Structure of the human genomic region homologous to the bovine prochymosin-encoding gene.

Two human genomic libraries were probed with bovine prochymosin (bPC) cDNA. Recombinant clones covering a genomic region homologous to the entire coding region and flanking sequences of the bPC gene were isolated. Human sequences homologous to exons of the bPC gene are distributed in a DNA fragment of 10 kb. Alignment of the human sequences and the exons of bPC reveals that the human 'exons' 1-3, 5 and 7-9 have sizes identical to the corresponding bovine exons, but a nucleotide (nt) has been deleted in the human exon 4 and two nt in the human exon 6. The aligned human sequence and the coding part of bPC gene share 82% nt homology, the value ranging, in separate exons, from 76 (exon 1) to 84% (exons 5 and 6). 150 bp of 5'-flanking sequence of the human gene has 75% homology to the corresponding region of bPC gene and contains a TATA-box in a similar position.

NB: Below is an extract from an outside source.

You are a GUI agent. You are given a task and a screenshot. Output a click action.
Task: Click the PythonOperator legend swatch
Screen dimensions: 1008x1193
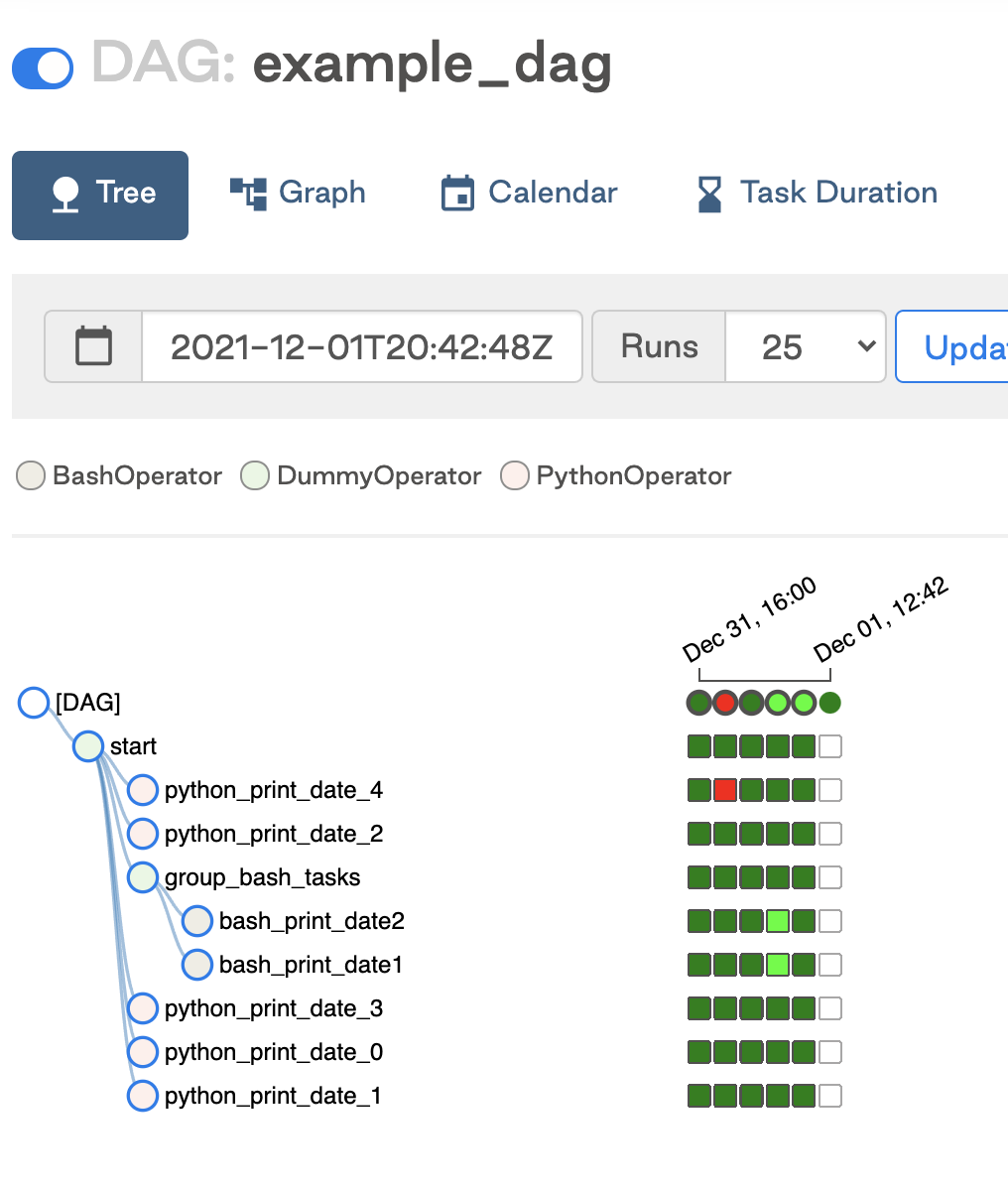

A 1-nt deletion in the human exon 4 would shift the translational reading frame of a putative human PC mRNA relative to bPC mRNA, and result in an in-phase terminator spanning codons 163 and 164 in bPC mRNA. Another terminator in-phase with the amino-acid sequence encoded by the bPC gene occurs in the human exon 5 and the second frameshift mutation in exon 6. Thus, the nt sequence analysis of the human genomic region has revealed the presence of mutations that have rendered it unable to produce a full-length protein homologous to bPC and, therefore, we refer to this gene as a human prochymosin pseudogene (hPC psi). Blot-hybridization analysis of human genomic DNA indicates that hPC psi is a single gene in the human genome.